Some parts of the frame emitted a harsh screeching noise, components on the transmitters flayed about on their own with the old man swearing as he attempted to tame them. The scent of burnt hair filled the room, the pillars of light faded away, and the framed mirror flashed a bright ray of light towards me, like a snapshot.

It was blood-red, and stuck in my eyes even as I closed them. I felt nauseous, I blinked obsessively and rubbed at them desperately trying to get my vision back. All around me was the blackness of the room I couldn't see, vibrating with the whistles and screeching of the machines, like mimicking animals. The stress, confusion, and finally, panic, enveloped me to the point where I could no longer endure. I fled from the room, tears stinging my eyelids, farther and farther away from the old man's pleas.

My eyesight was slowly returning, the crimson light was now dull and muddy, creeping in my peripheral vision. As I went down the hallway I groped along my way where my eyes failed, yet, when my vision was returning I saw something different than what I had seen before.

The hallway was uncarpeted, the walls mostly peeled away, and here and there holes were torn into the walls. Some of them had frames.

Windows were being put into the hallways for the first time.

I tried to scurry out as quickly as possible, I didn't have anything in my room that I needed to take with me, so I made a run for the front doors. It was a blur, the environment was so eerie to me dream.

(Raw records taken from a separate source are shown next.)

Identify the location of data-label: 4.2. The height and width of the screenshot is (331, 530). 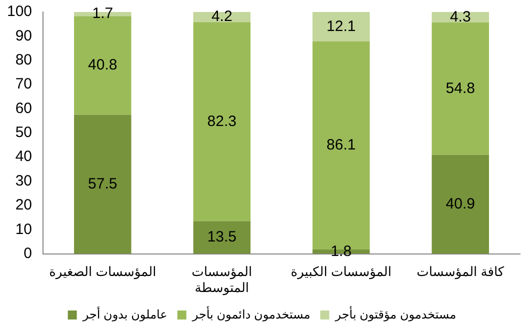
(222, 17).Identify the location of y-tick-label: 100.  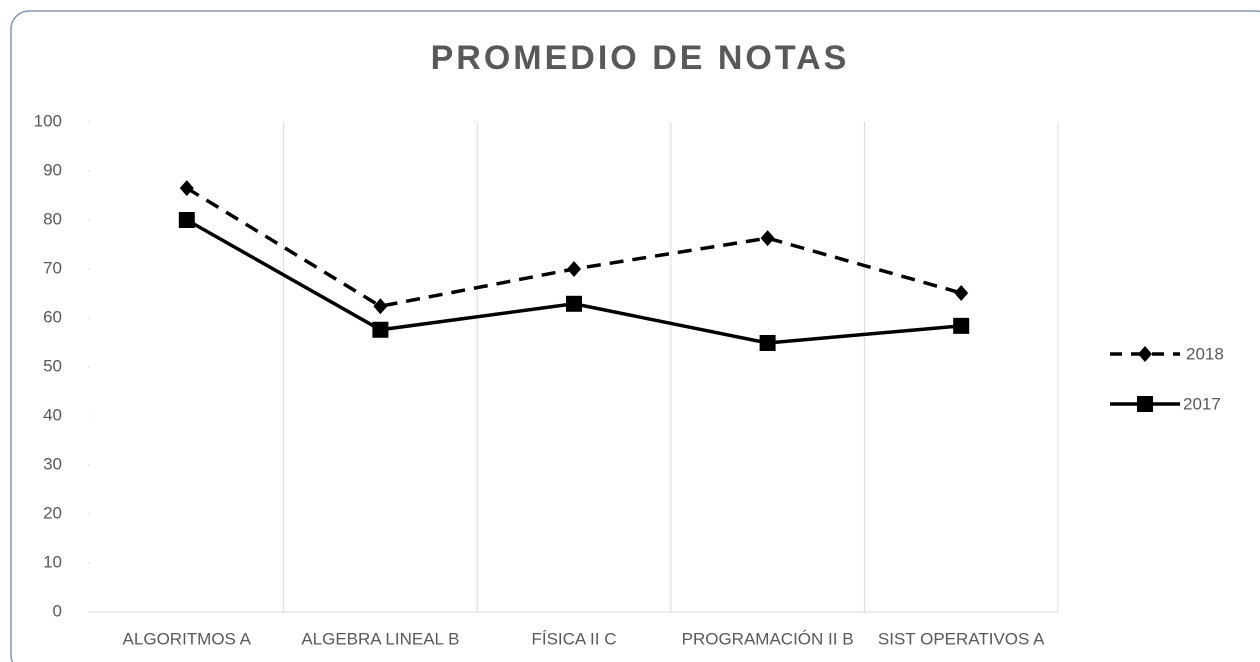
(48, 120).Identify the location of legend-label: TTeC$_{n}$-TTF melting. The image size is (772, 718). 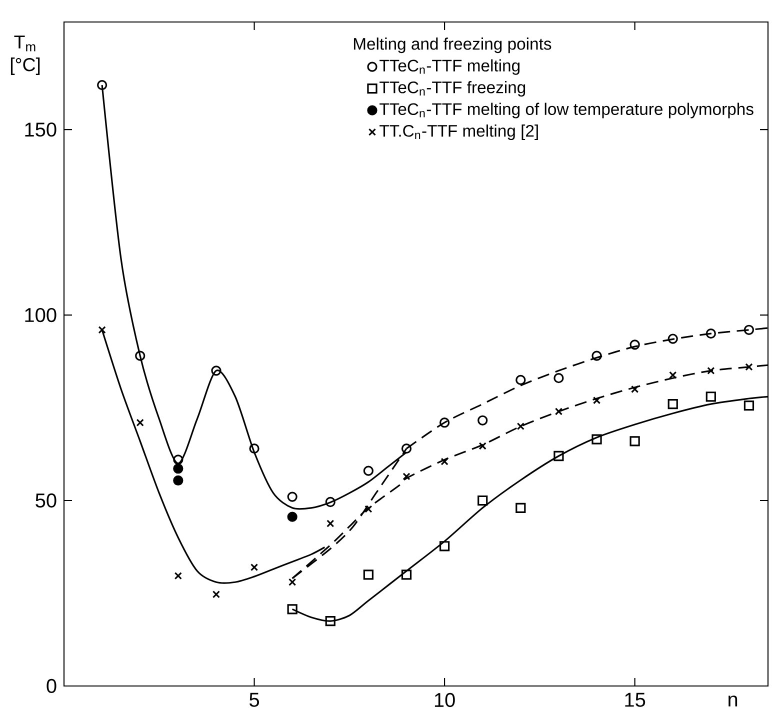
(450, 67).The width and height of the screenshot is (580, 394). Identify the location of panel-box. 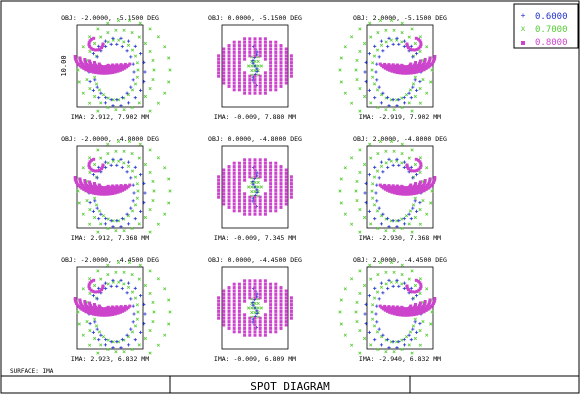
(255, 66).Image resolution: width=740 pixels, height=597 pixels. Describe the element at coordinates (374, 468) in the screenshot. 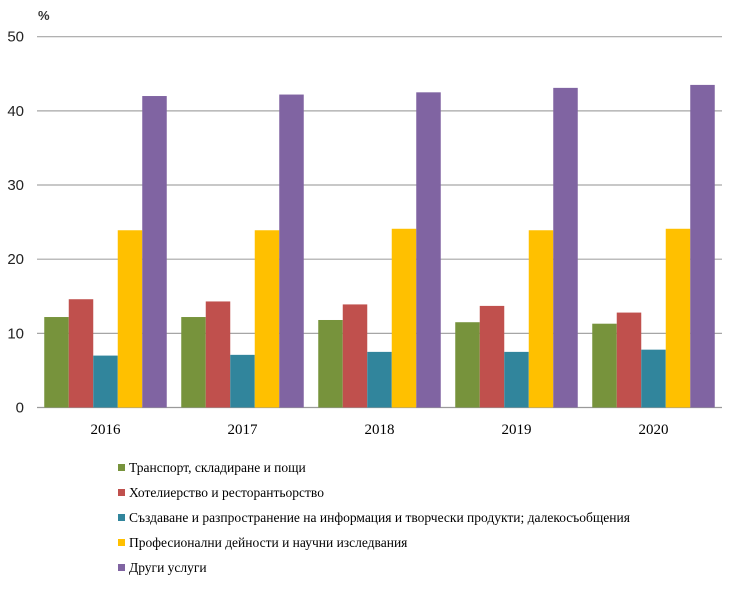

I see `legend-item: Транспорт, складиране и пощи` at that location.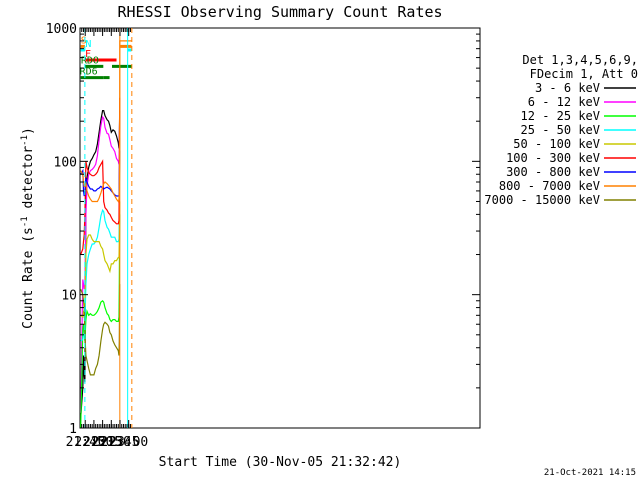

I was outside in the parking lot, with the sun beating down on me, fumbling for my keys. The old man came out after me, but he was only pleading for me to help. I was about to get violent with him, but he started to silently sob, and got down on one knee.

My eyesight was just shot at this point, I cupped my hands to be able to see him in the sunlight.

“Listen, I don't know if you understand...”

“I'm leaving.”

“Other people don't see the mold, you know. The machine being built in there, it was put together a few years ago. I helped put it together, but my father needs it to be finished.”

I noticed around his neck, he had a necklace with a star-design.

I still have the desire to go back to that hotel, but I'm afraid of what I will find. I only know how to return because as I was pulling out of the parking lot, my vision resuscitated, and I saw the sign of the hotel where in the dark I could not. “WEREGILD Family Owned Hotel.”